> [Work item]: Where a line of the entries below includes the string "Given", count it. Give only the resulting number.

___ Input

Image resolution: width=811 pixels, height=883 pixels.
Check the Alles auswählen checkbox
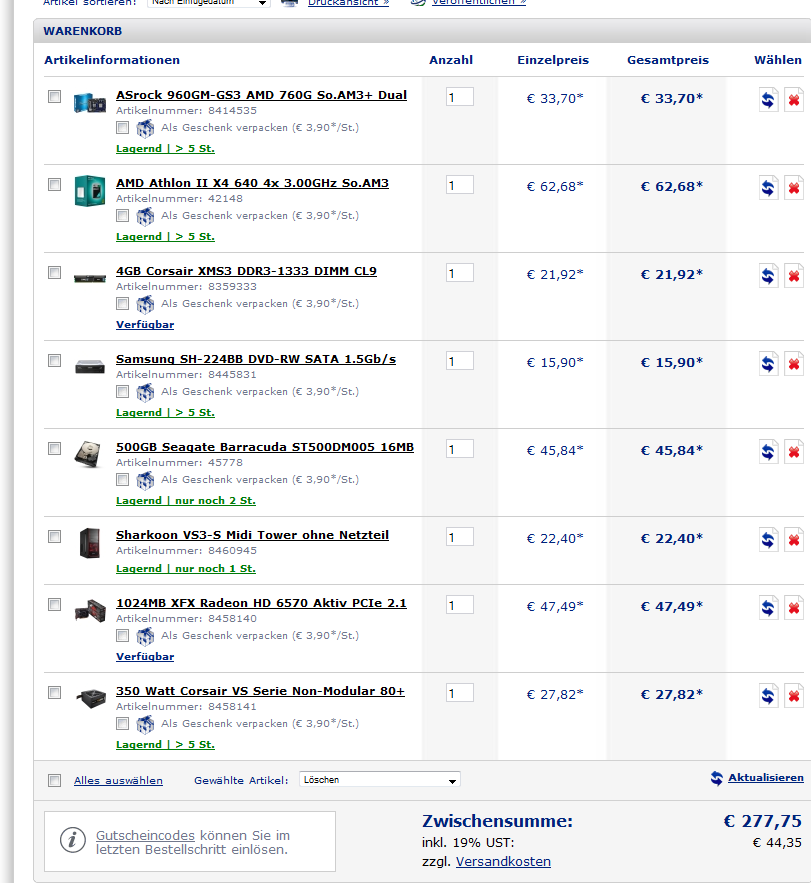tap(55, 781)
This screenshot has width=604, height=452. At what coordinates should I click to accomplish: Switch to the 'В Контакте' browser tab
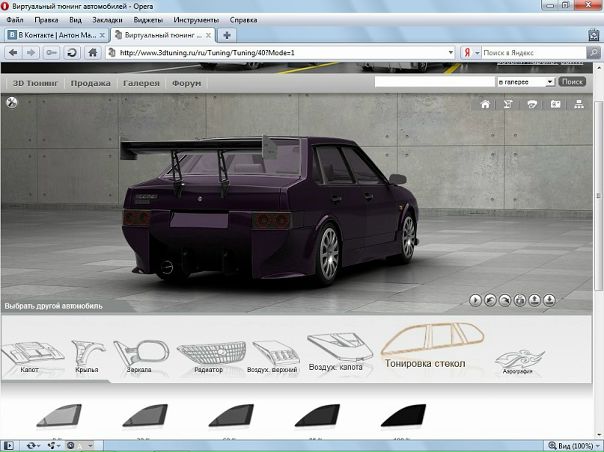click(x=54, y=34)
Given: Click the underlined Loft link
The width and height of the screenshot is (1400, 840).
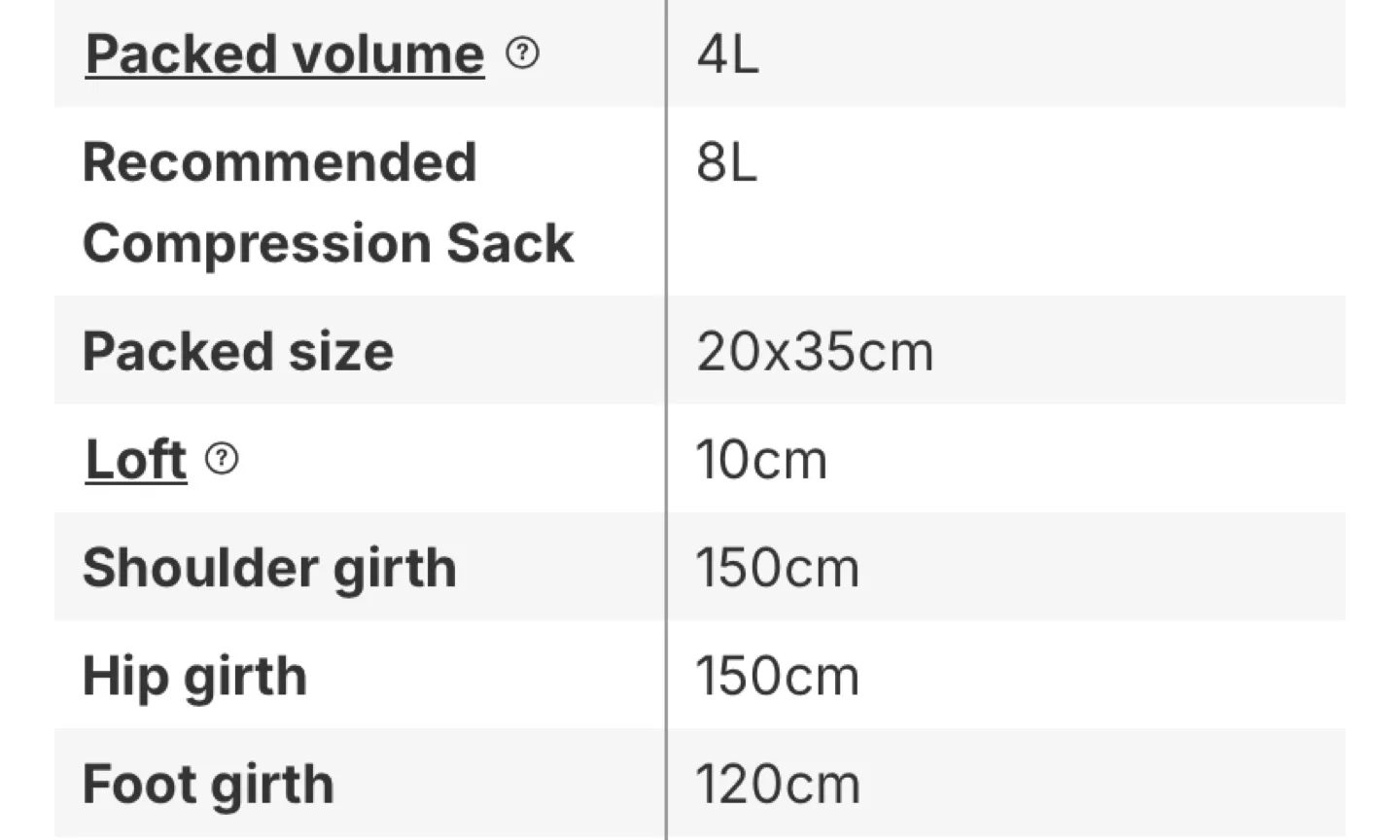Looking at the screenshot, I should [x=134, y=459].
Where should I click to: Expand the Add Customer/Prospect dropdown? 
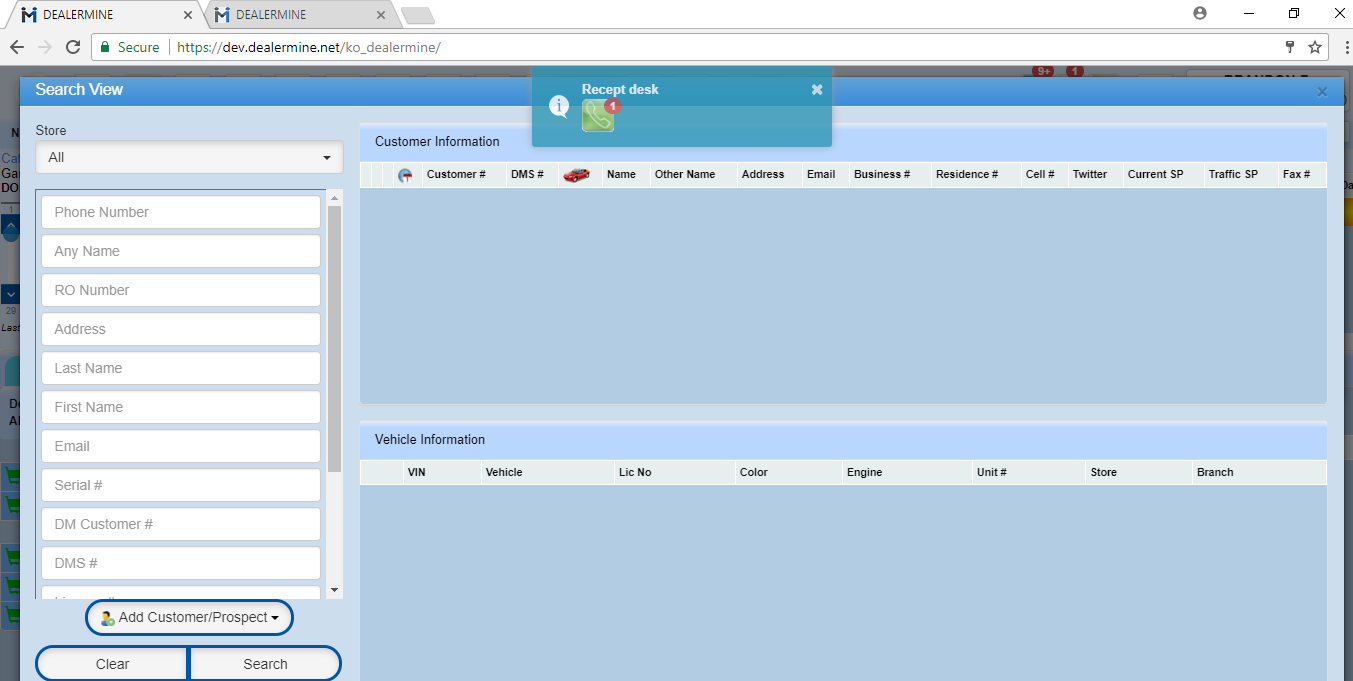tap(189, 618)
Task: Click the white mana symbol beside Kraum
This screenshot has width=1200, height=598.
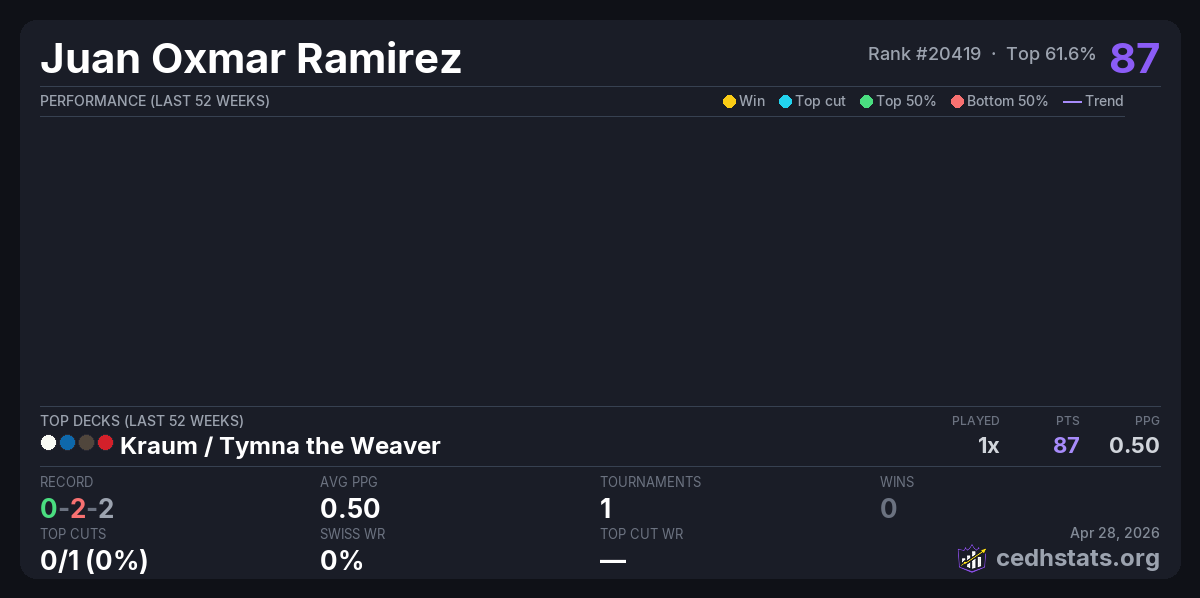Action: click(48, 442)
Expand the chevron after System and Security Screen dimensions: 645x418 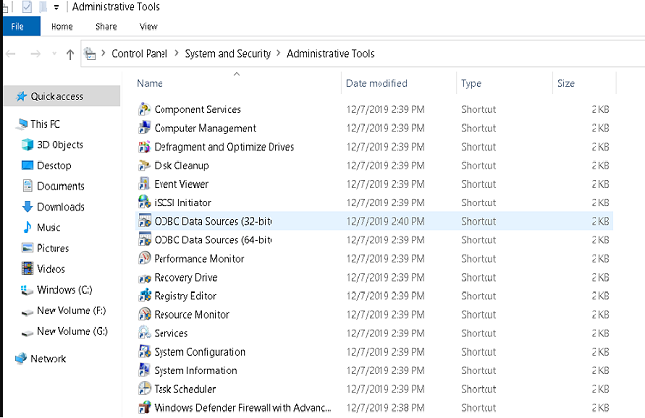(x=278, y=53)
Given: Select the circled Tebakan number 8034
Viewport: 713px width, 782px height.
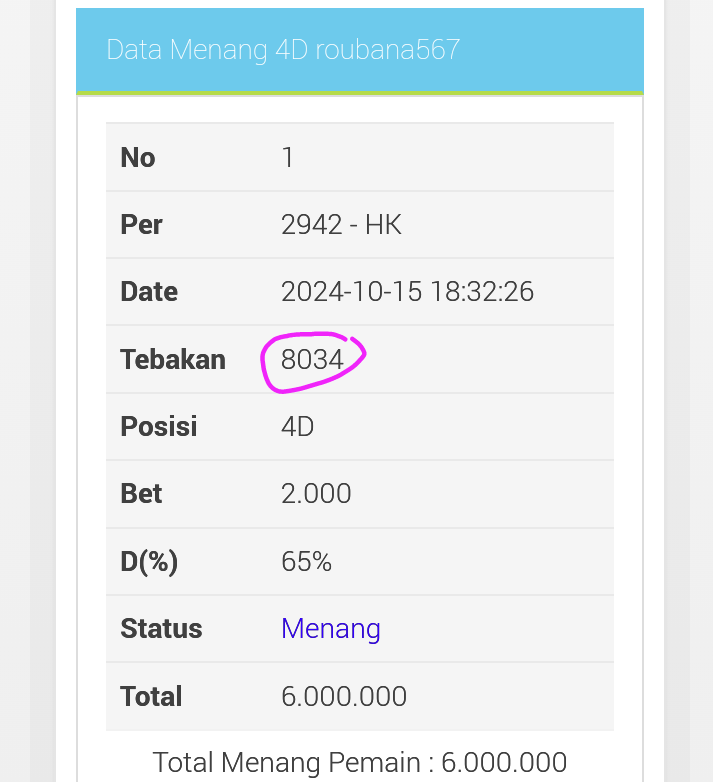Looking at the screenshot, I should [312, 360].
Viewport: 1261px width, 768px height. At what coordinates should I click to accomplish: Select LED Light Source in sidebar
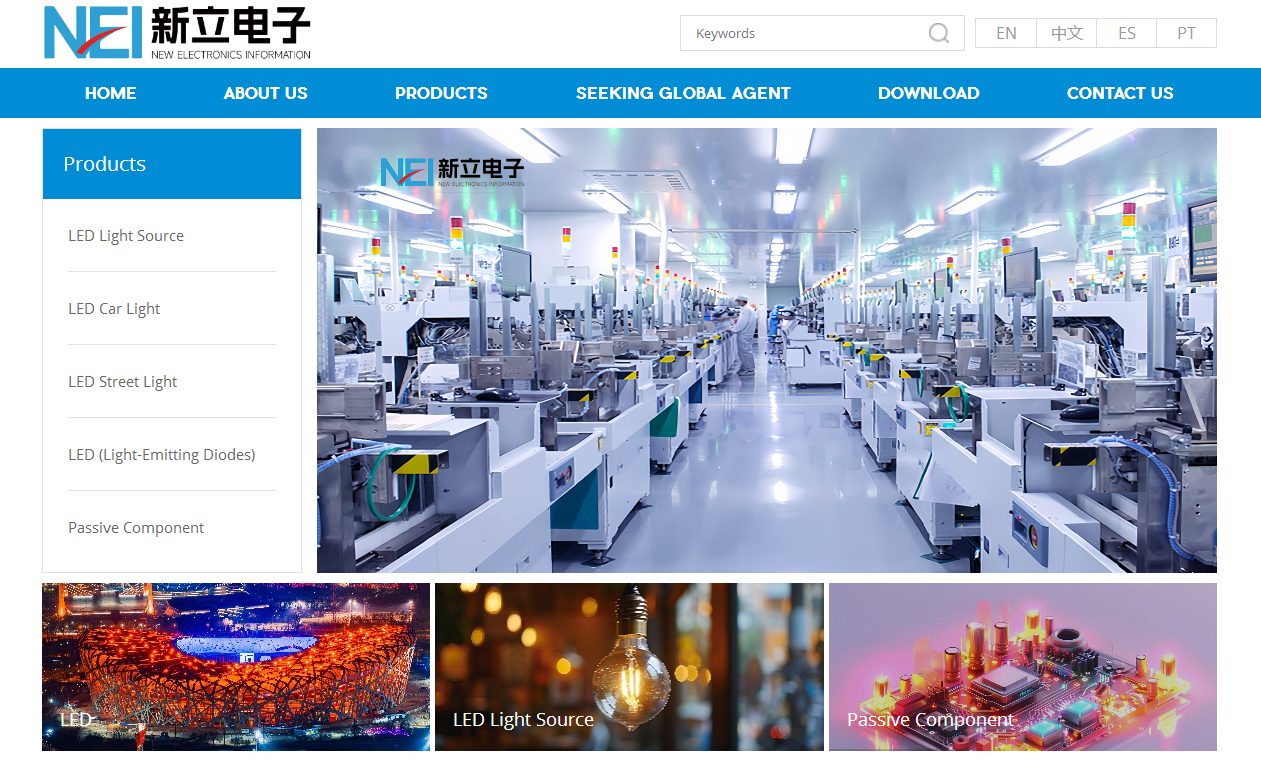tap(125, 235)
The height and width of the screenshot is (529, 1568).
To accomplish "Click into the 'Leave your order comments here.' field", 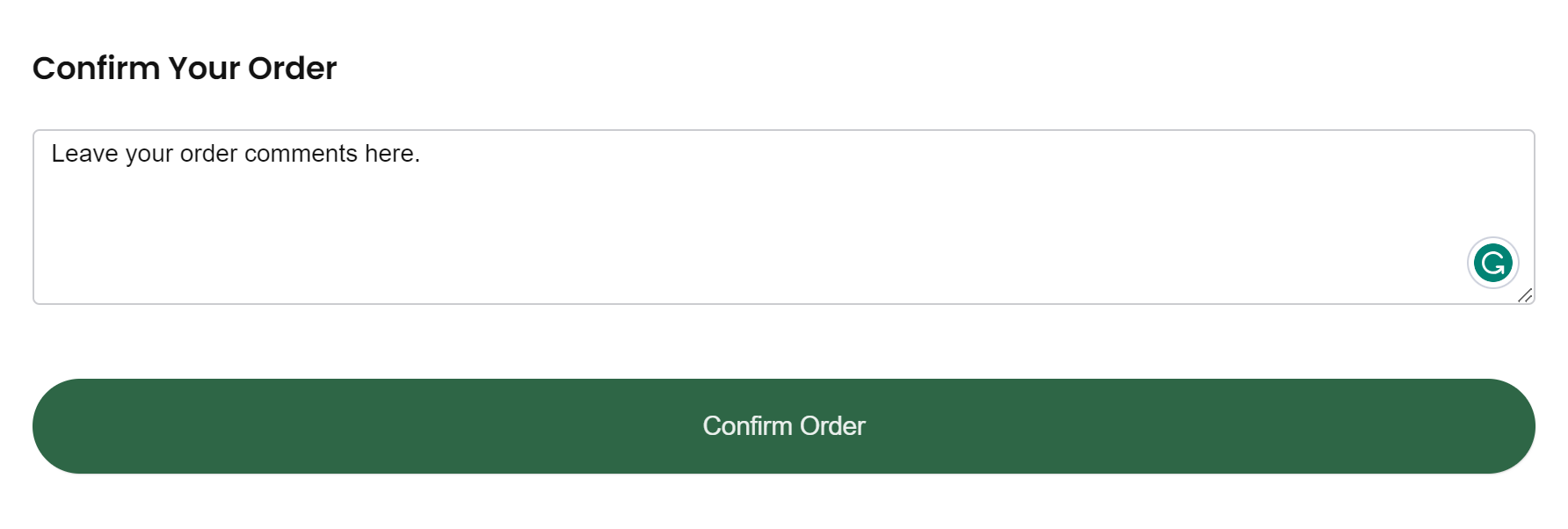I will (784, 217).
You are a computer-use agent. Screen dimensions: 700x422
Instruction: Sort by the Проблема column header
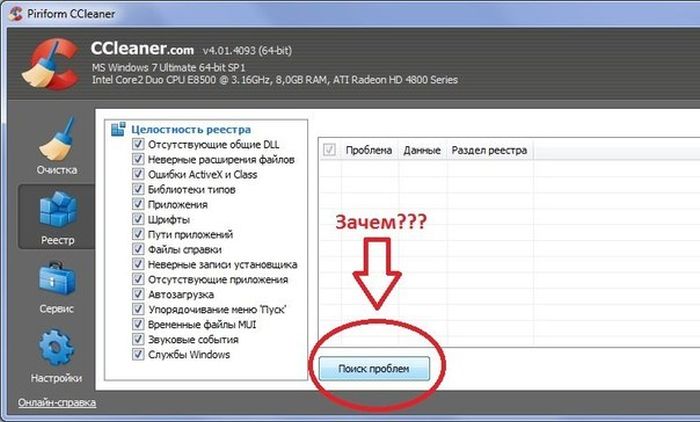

______

> [Exercise response]: 2